L’addio di Cairoli alle corse: “Era un predestinato, ci ha fatto sognare”

Il saluto dell’ex sindaco di Noto, Bonfanti e dell’ex consigliere Fmi, Catinello

L’addio alle gare ufficiali di Tony Cairoli non è passato inosservato e indifferente anche nel territorio siracusano, da sempre popolo di crossisti come testimoniano anche i recenti risultati a livello regionale.

Il pluricampione del mondo messinese ha chiuso mercoledì scorso con le gare ufficiali e sono stati tanti gli attestati di stima ricevuti pure dalle nostre parti, a cominciare dall’ex sindaco di Noto, Corrado Bonfanti che per due edizioni degli Internazionali d’Italia svoltesi nella città barocca ha ospitato Cairoli. “Leggenda del motocross e orgoglio dello sport tricolore, osannato e ammirato e sempre vincente nelle gare disputate presso il nostro gioiellino, il crossodromo “Gino Meli” a Noto - ha scritto sul proprio profilo social -. Antonio Cairoli chiude la sua incredibile carriera con 9 titoli mondiali, 94 Gp vinti, 179 podi e 2 Collari d'Oro. Grazie per tutte queste emozioni Tony 222, grande uomo e grande campione”.

E di Cairoli ha parlato anche l’ex consigliere regionale Fmi e responsabile del settore motocross a livello isolano, Salvo Catinello: “Lo conobbi nei primi anni 2000 durante alcune corse.
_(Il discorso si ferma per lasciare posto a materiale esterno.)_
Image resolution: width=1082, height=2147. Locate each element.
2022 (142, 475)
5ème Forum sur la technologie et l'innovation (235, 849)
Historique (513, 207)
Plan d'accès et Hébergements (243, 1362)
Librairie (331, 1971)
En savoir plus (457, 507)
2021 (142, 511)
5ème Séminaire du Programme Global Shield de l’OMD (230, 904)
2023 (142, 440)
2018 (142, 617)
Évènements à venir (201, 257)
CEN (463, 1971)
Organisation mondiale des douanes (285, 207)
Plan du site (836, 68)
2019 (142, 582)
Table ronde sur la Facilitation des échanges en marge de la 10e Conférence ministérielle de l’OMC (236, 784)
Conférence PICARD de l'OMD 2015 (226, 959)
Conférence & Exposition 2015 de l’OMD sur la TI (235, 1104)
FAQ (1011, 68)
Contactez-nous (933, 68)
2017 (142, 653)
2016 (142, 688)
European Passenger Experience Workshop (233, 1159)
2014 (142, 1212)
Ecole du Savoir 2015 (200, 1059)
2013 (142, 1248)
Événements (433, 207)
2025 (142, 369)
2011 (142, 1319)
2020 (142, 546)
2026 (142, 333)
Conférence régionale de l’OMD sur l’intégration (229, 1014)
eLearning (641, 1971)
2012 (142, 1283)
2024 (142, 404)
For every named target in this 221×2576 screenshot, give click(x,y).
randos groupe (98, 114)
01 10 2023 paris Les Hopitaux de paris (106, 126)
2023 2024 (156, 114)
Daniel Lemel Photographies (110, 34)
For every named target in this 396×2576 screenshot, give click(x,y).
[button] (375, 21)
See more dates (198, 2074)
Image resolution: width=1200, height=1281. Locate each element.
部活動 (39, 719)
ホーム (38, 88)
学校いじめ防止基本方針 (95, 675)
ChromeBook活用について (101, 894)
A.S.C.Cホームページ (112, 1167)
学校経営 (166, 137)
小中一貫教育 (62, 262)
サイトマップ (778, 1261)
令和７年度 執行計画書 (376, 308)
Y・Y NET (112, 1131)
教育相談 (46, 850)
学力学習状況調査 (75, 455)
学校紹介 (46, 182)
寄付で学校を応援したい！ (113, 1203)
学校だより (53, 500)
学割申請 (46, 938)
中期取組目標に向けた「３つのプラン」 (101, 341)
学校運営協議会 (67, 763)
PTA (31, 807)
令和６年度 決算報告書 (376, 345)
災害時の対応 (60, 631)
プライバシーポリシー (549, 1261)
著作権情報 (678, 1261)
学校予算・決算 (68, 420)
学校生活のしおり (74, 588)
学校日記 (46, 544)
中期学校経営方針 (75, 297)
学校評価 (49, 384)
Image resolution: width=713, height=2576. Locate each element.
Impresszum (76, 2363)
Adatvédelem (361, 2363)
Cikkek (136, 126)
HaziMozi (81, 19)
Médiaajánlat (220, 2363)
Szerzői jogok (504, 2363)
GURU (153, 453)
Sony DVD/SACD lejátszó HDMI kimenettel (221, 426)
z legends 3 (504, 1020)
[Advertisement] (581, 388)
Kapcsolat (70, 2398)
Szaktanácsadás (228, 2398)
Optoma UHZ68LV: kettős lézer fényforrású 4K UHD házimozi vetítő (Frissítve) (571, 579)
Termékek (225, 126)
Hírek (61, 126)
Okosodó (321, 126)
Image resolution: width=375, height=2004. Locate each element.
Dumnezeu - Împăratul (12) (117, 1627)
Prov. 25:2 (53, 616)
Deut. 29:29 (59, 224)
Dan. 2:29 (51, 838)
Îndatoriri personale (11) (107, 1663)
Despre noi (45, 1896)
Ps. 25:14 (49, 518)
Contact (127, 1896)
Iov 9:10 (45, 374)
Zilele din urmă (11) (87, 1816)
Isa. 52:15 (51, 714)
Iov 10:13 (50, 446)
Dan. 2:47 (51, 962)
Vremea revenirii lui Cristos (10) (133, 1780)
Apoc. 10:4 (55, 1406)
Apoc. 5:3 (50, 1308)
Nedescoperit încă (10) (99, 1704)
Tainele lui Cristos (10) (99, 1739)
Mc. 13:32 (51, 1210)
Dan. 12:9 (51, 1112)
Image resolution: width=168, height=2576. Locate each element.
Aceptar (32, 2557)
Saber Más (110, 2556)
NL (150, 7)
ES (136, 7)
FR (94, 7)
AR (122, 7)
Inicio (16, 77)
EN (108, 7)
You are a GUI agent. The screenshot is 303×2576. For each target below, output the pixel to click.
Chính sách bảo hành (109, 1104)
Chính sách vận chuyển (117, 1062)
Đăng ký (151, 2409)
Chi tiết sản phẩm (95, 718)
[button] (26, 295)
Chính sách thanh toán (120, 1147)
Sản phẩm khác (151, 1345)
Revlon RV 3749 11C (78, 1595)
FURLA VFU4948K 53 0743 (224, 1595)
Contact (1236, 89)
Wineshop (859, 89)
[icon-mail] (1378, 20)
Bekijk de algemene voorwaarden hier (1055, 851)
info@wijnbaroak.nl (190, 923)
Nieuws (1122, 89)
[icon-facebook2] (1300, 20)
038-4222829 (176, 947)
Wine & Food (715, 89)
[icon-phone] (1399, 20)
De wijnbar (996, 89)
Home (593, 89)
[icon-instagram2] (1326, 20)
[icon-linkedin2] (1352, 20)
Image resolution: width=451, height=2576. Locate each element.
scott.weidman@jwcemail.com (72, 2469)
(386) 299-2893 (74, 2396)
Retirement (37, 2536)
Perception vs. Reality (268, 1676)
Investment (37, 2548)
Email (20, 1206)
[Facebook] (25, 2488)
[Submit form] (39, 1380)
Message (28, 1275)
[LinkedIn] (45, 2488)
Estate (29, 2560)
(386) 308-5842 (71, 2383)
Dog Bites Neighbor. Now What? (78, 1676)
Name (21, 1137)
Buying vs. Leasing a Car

Io gareggiavo e lui partecipava alle gare di minicross. Si vedeva che era un predestinato e spesso noi adulti ci fermavamo a osservarlo a lungo perché era impressionante. Soprattutto quello che riusciva a fare con la moto in aria. Nemmeno i grandi riuscivano a fare quanto dimostrava lui, un pilota fuori dal comune. Ed era talmente forte che gli organizzatori lo facevano correre con i più grandi. Chi rivedo in lui? Sicuramente Alfio Pulvirenti che ha vinto di recente a livello italiano ma anche dalle nostre parti, in prospettiva c’è un pilotino che promette bene e cioè Anthony Montoneri (che ha vinto di recente la classe 65). Le foto che mi ritraggono con lui, nella prima seduto sul podio eravamo ad una gara della Lega Motociclismo della Uisp, io ero responsabile regionale del settore. Era una gara regionale, lui si trovava in Sicilia proprio nella pista di famiglia a Patti. Fermammo la gara per mezzora per una sua esibizione con la Ktm. Nell’altra foto dove avevo in braccio mio figlio Giammaria, ci trovavamo alla Playa di Catania per una gara di Supermarecross alla quale lui prese parte anche se tutto si interruppe per un violento acquazzone che si scatenò da lì a poco. E poi lo abbiamo visto a Noto in due occasioni all’apice della sua carriera. Un grande ed è curioso il fatto che in questi giorni abbia chiuso la carriera un altro pilota unico come Valentino Rossi. Il mondo dei motori da oggi sarà più povero senza loro due“.